Nelle isole Kerkennah, in Tunisia, è stato arrestato un presunto terrorista pronto ad imbarcarsi per l’Italia. Si trovava, a soli 120 chilometri dall’isola di Lampedusa e con lui c’erano altre cinque persone che stavano tentando di imbarcarsi clandestinamente in un barcone diretto verso il Bel Paese. Il ricercato – che è stato immediatamente arrestato – era stato classificato come “pericoloso”. Secondo i media locali, infatti, sono state ammanettate – in totale – 6 persone, tutte di età compresa tra i 23 e i 33 ani. Tutti giovanissimi ma potenzialmente pericolosi.

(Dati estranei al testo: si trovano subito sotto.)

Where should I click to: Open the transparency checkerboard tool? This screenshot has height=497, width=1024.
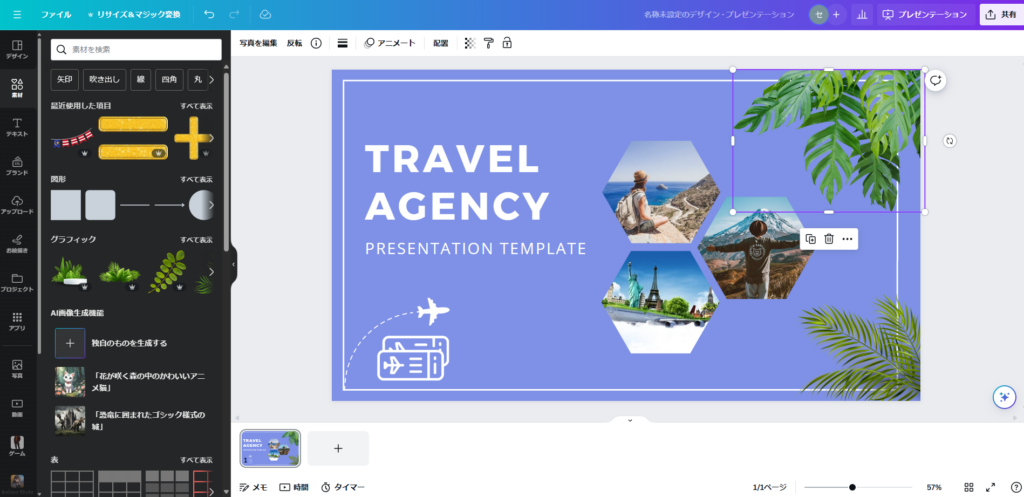coord(470,43)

Tunisia, il ricercato aveva documenti falsi

Tra gli arrestati anche un uomo ricercato da tempo per reati terroristici e ritenuto “pericoloso” dalle forze di sicurezza locali. L’uomo, tra l’altro, sarebbe stato in possesso di documenti d’identità falsi, come riportato dal corrispondente della radio tunisina ShemsFM a Sfax. Un blitz che ha scongiurato il peggio e che è stato condotto egregiamente dalle forze di polizia tunisina in virtù dell’accordo bilaterale che lega l’Italia alla Tunisia col fine ultimo di contrastare l’immigrazione clandestina. L’accordo risale all’aprile 2011.